4 thoughts on “Venezuela to Drill for Cuban Oil

  • Not to Cuba certainly, but to you?

  • Lawrence W implies that having knowledge over a wide range of topics and the priviledge of travel is somehow a threat to Cuban sovereignty. Based on your equally wide-ranging yet racist and close-minded comments, you clearly pose no threat whatsoever.

  • ‘Moses’ sudden expertise in oil drilling is interesting. Here’s a guy who gets around, witnessing two Occupy Movement events in the last year, one near where he lives in San Francisco and one 3,000 miles away in New York, and who spends 6 months in Cuba who’s suddenly an oil expert. What are we looking at here?

    Based on the incredible profits the oil industry earns, one can imagine how US oil companies would kill (literally) to get a piece of the Cuban oil action. One has to be concerned about an American who has a laser-like interest in Cuba’s oil fields.

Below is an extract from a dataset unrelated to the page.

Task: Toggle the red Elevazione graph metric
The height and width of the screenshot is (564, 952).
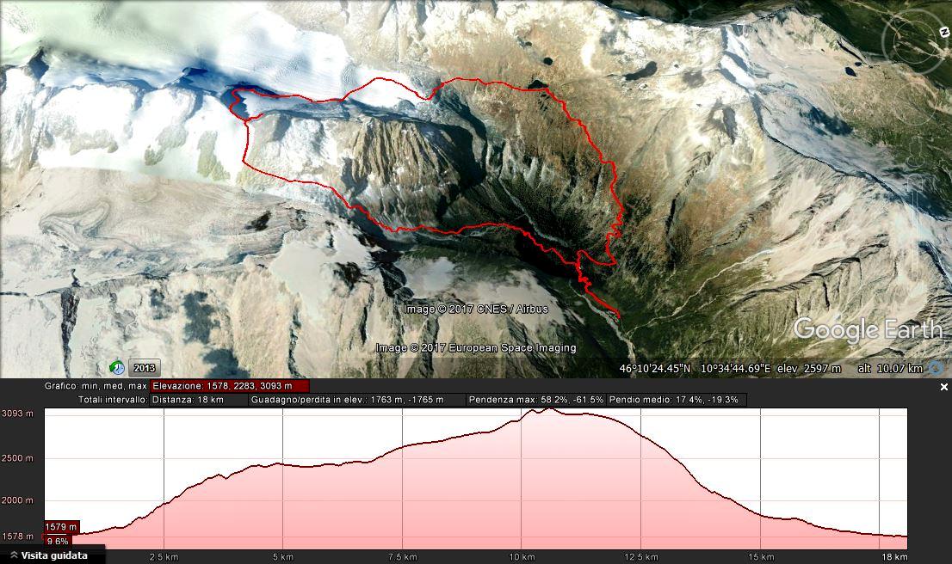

He has certainly provided us with details about where he’s been and where he goes in Cuba. And we know his skin colour. Perhaps Cuban authorities need to be alerted to his next visit.

    I’m serious. I saw the precautions Cuban immigration took when an American sailboat arrived in Cuba from the Bahamas. They were polite but took the boat apart, employing sniffer dogs, and when they left, reviewed the photos in their digital cameras. Canadians I talked to had an entirely different experience.

    Based on what ‘Moses’ writes about the Cuban government, I feel it is entirely justified in treating him as a ‘person of interest’. His country has renditioned people like Canada’s Maher Arar on far less evidence of being a threat. Seriously, can anyone at Havana Times look into this?

  • Ever the optimist, it is interesting to me to note that the Repsol project took place at a drill site thought to be the most likely location to find supposed medium-grade refinable oil. Venezuela initially took a pass on the drilling proposal because their expertise is in the higher grade crude oil found off the Venezuelan coast. The Malaysian consortium, likewise, selected the second most likely site to find the medium grade oil. Instead what they found was a low grade, expensive to refine crude that did not make economic sense to pump. So, where are we? Venezuela, unaccustomed to this style of drilling and looking in a zone written off as least likely to contain the medium grade crude. The rig is only available for Cuban exploration for the next two months because its next scheduled stop is, you guessed it, Venezuela. Sound promising?